Caminaba
directo al altar a recibir el cuerpo de Cristo y detrás del sacerdote vi el
sagrario, ese cajoncito donde guardan el pan consagrado. Llegó mi oportunidad. “Cuerpo
de Cristo ” me dijeron. “Amén”, respondí con una leve sonrisa. Confieso que me
alegra la vida el poder comulgar. Además, es un reto personal el mantenerme con
esa disposición.
Cuando
di vuelta para irme a sentar, en mi interior surgía una frase … “ahora soy el sagrario”. Me quedé estupefacto
ante tal afirmación. Quedé dándole vueltas a esta idea perturbadora mientras terminaba
la misa.
El
sagrario es el lugar donde se guarda a mi Señor. Frente al cajoncito, en todas
partes del mundo, miles de personas llegan a pedirle ayuda a Dios. Muchos
buscan paz, encuentran consuelo, plantean sus enojos, cuentan sus intimidades,
encuentran respuestas.
“Ahora soy el sagrario”. Esta frase
impactante resonaba en mi mente.
Uno solo
quiere estar en Cristo, reflejarle.

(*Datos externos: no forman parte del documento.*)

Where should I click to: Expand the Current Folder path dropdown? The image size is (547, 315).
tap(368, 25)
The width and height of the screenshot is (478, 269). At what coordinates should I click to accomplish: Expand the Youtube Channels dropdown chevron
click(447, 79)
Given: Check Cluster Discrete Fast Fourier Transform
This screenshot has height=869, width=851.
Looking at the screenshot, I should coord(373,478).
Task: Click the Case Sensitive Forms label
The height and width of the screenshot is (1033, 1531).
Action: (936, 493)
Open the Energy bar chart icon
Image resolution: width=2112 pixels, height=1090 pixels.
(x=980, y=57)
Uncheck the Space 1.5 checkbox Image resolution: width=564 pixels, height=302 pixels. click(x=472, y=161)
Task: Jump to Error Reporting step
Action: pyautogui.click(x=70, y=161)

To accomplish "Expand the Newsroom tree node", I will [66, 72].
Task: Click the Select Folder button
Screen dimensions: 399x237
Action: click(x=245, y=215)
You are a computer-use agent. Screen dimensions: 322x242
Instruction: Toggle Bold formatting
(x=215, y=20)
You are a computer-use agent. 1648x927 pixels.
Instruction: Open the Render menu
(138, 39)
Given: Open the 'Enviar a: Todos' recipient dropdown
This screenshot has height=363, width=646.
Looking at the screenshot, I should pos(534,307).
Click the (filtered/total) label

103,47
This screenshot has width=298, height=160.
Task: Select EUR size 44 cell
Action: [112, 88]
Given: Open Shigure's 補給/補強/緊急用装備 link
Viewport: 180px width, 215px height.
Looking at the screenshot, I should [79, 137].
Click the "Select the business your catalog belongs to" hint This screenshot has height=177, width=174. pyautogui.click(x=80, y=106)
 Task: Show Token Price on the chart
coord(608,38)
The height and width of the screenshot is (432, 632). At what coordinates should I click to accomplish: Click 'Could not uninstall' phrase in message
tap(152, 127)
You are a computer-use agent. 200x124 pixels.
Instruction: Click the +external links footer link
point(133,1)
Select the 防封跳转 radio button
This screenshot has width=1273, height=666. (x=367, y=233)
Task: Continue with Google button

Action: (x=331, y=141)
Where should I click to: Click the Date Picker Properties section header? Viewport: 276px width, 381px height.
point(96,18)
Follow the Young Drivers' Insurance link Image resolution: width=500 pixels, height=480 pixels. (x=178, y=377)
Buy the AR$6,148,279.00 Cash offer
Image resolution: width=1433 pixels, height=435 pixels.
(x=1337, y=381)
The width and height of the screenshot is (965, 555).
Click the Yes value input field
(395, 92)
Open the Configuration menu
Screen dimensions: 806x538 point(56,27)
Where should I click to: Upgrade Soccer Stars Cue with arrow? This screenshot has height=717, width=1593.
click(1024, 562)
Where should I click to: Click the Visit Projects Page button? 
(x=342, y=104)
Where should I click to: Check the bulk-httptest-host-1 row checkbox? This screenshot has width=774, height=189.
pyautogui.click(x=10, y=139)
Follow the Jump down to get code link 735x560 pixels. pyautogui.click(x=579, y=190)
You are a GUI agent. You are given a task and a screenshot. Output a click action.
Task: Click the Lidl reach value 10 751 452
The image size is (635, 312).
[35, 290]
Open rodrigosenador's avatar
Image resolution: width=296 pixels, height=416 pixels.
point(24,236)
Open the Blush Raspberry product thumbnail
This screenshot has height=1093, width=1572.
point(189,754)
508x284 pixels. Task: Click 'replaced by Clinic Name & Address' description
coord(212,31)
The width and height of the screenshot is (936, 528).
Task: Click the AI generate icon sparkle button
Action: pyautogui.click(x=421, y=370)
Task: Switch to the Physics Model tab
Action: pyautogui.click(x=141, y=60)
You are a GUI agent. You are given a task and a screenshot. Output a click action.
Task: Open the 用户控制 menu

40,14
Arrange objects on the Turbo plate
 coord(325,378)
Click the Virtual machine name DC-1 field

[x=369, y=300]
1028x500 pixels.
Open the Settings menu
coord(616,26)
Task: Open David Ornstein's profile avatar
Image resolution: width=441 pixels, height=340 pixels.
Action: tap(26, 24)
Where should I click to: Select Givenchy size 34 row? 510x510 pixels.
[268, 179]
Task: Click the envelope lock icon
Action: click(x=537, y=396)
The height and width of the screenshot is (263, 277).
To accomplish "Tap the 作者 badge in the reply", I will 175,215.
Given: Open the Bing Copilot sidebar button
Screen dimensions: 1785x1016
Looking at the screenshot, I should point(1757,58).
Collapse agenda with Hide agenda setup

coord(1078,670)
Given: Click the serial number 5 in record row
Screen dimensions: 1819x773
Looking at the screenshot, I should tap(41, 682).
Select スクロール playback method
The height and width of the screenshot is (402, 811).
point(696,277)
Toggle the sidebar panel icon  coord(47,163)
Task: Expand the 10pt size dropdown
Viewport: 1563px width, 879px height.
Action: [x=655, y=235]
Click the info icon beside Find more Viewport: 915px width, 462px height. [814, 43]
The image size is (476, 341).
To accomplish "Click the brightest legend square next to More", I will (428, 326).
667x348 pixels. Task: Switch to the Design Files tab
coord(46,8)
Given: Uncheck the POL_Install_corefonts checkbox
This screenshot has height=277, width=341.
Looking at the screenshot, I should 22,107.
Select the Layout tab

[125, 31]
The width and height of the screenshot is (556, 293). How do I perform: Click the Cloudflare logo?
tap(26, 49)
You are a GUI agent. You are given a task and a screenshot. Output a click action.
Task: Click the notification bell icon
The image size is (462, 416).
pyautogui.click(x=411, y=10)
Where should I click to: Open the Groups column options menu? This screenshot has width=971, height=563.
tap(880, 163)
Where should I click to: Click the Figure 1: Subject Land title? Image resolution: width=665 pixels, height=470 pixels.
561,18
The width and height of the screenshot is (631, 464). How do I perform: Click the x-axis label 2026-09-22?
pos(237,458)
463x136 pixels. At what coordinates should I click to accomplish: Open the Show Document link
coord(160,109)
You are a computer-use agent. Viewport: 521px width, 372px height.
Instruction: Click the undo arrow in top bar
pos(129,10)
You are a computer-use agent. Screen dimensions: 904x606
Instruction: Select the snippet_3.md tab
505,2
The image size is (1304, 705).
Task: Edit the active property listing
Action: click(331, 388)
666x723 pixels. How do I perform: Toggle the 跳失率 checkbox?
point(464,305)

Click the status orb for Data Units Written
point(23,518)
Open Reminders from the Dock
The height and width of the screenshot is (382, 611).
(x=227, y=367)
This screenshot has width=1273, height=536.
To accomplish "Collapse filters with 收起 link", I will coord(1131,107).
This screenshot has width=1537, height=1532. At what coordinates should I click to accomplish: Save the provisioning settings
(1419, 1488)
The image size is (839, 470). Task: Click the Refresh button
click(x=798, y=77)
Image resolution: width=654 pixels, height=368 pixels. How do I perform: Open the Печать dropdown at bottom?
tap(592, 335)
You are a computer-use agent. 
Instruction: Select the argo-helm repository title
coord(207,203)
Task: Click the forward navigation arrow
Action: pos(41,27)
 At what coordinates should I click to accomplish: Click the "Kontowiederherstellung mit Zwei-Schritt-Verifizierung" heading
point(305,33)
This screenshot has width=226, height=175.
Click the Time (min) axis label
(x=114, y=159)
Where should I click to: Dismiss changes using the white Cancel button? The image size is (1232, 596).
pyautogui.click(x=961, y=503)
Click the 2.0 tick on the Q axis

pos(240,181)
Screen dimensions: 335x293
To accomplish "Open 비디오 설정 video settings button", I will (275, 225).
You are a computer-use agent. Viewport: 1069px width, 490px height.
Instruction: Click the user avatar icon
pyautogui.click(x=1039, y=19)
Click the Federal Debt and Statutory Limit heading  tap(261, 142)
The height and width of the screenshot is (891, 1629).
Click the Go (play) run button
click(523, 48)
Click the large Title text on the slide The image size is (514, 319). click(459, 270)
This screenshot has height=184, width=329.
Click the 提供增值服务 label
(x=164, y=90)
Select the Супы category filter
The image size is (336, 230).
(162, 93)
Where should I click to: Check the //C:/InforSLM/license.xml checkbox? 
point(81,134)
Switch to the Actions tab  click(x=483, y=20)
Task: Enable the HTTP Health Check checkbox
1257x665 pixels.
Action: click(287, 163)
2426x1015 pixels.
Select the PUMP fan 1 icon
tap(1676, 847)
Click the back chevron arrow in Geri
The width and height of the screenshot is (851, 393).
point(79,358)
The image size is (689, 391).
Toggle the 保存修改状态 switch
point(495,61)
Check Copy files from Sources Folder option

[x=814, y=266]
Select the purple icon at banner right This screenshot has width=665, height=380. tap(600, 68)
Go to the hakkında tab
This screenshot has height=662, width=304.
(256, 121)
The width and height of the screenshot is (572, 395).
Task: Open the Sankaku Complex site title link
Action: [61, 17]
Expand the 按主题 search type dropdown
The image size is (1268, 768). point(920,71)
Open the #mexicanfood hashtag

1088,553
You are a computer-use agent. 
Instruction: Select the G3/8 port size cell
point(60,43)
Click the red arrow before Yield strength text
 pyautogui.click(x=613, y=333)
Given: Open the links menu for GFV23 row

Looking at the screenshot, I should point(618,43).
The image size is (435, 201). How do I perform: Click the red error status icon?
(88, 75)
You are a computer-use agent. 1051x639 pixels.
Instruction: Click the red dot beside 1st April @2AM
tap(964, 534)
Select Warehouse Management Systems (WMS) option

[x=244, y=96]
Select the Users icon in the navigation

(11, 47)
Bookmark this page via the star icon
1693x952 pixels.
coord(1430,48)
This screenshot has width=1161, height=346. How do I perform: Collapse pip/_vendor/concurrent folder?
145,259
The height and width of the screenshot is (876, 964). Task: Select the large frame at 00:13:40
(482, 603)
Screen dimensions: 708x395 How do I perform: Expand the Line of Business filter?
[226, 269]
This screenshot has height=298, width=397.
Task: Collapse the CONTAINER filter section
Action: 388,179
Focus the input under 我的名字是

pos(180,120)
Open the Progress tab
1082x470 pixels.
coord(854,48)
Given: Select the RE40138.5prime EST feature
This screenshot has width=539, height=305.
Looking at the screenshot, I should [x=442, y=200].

Si el César acuñó su cara en las monedas,
yo quiero ser moneda donde Dios acuñe su cara. Ser rostro de Cristo. (Mateo 22,15-21)
Y
cuando leo lo que la Iglesia ha puesto en el Magisterio, entiendo que quienes
me rodean también hacen el esfuerzo para reflejar a Cristo, pero que Cristo
siempre se refleja en quienes me rodean.
Cada
buena acción que haga para hacer el bien, haciéndolo bien, es porque Dios, lo
mínimo que regala para lograrlo es amor.
Y en el
amor es donde uno puede compartir momentos para transformar angustias ,
guerras, enojos, preguntas. Uno realmente puede transformar vidas si se deja
acompañar por Dios.
Con el
regalo de Dios, uno puede ser el sagrario de Dios.